§ **Çıkarılan metin**:
▼
Ey genç kardeşim,
Bu çağ, seyirci olma çağı değildir.
Bu çağ, “birileri yapsın” deme çağı hiç değildir…
Toplumlar tembellikle çürür.
İnançsızlıkla dağılır.
Vurdumduymazlıkla teslim olur…
Bugün etrafına bak:
Yüz kişilik bir toplulukta çoğu zaman yalnızca bir ya da iki kişi yükü sırtlanıyor. Diğerleri izliyor. Konuşuyor. Eleştiriyor. Ama harekete geçmiyor. İşte çöküş tam burada başlıyor…
Biz böyle bir gençlik istemiyoruz.
Biz, sağına soluna bakmadan “ben varım” diyebilen bir gençlik istiyoruz…
Necip Fazıl’ın dediği gibi:
“Kim var?” denildiğinde,
kimseyi aramadan,
kimseye bakmadan,
ben varım diyebilen bir gençlik…
Ey genç kardeşim,
Bil ki toplumları ayağa kaldıranlar kalabalıklar değildir.
Azimli, inançlı, fedakâr öncülerdir.
Tarihteki bütün büyük dönüşümler, birkaç insanın konforu terk etmesiyle başlamıştır…
Mekke’de her şeyini kaybetmiş küçük bir topluluk vardı.
Kimsesiz ve güçsüzlerdi.
Ama imanlıydılar.
O iman onları Rüstem’in karşısına çıkardı.
Sasanî saraylarına değil, insanlığın vicdanına yürüdüler…
Amaçları toprak değildi.
Mal değildi.
Saltanat değildi…
Amaçları şuydu:
İnsanı insana kulluktan kurtarmak…
Bu yüzden sahabeler dünyanın dört bir yanına dağıldı.
Afrika’ya gittiler.
İstanbul surlarına geldiler.
▲
§ **Verilen veriler**:
▼
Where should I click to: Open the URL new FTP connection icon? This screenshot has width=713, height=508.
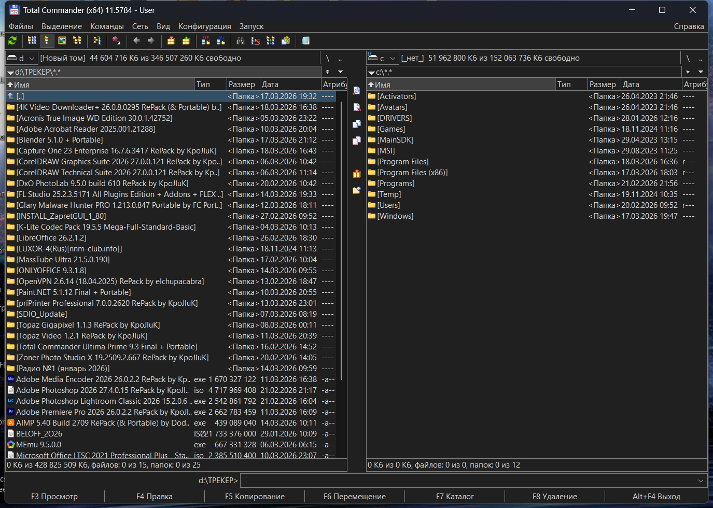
▲
§ **Görevler ve alıştırmalar**:
1. Çıkarılan metinde "Vurdumduymazlıkla teslim olur…" ile başlayıp "inançlı, fedakâr öncülerdir." ifadesine kadar süren bölümü kelimesi kelimesine aktarın.
2. Aşağıdaki ifadelerin her biri çıkarılan metinle uyuşuyor mu? Her biri için evet ya da hayır deyin ve kararı belirleyen sözleri metinden aynen alıntılayın.
(a) Yüz kişilik bir toplulukta çoğu zaman yükü yalnızca bir ya da iki kişi sırtlanır.
(b) Toplumları ayağa kaldıranlar kalabalıklardır.
(c) Mekke'deki küçük topluluğun amacı toprak kazanmaktı.
3. Çıkarılan metne göre toplumların başına gelenleri, her birine yol açan sebeple birlikte sıralayın.

§ **Beklenen yanıtlar**:
1.
Vurdumduymazlıkla teslim olur…
Bugün etrafına bak:
Yüz kişilik bir toplulukta çoğu zaman yalnızca bir ya da iki kişi yükü sırtlanıyor. Diğerleri izliyor. Konuşuyor. Eleştiriyor. Ama harekete geçmiyor. İşte çöküş tam burada başlıyor…
Biz böyle bir gençlik istemiyoruz.
Biz, sağına soluna bakmadan “ben varım” diyebilen bir gençlik istiyoruz…
Necip Fazıl’ın dediği gibi:
“Kim var?” denildiğinde,
kimseyi aramadan,
kimseye bakmadan,
ben varım diyebilen bir gençlik…
Ey genç kardeşim,
Bil ki toplumları ayağa kaldıranlar kalabalıklar değildir.
Azimli, inançlı, fedakâr öncülerdir.

2.
(a) Evet: "Yüz kişilik bir toplulukta çoğu zaman yalnızca bir ya da iki kişi yükü sırtlanıyor."
(b) Hayır: "Bil ki toplumları ayağa kaldıranlar kalabalıklar değildir."
(c) Hayır: "Amaçları toprak değildi."

3.
- Tembellikle çürür.
- İnançsızlıkla dağılır.
- Vurdumduymazlıkla teslim olur.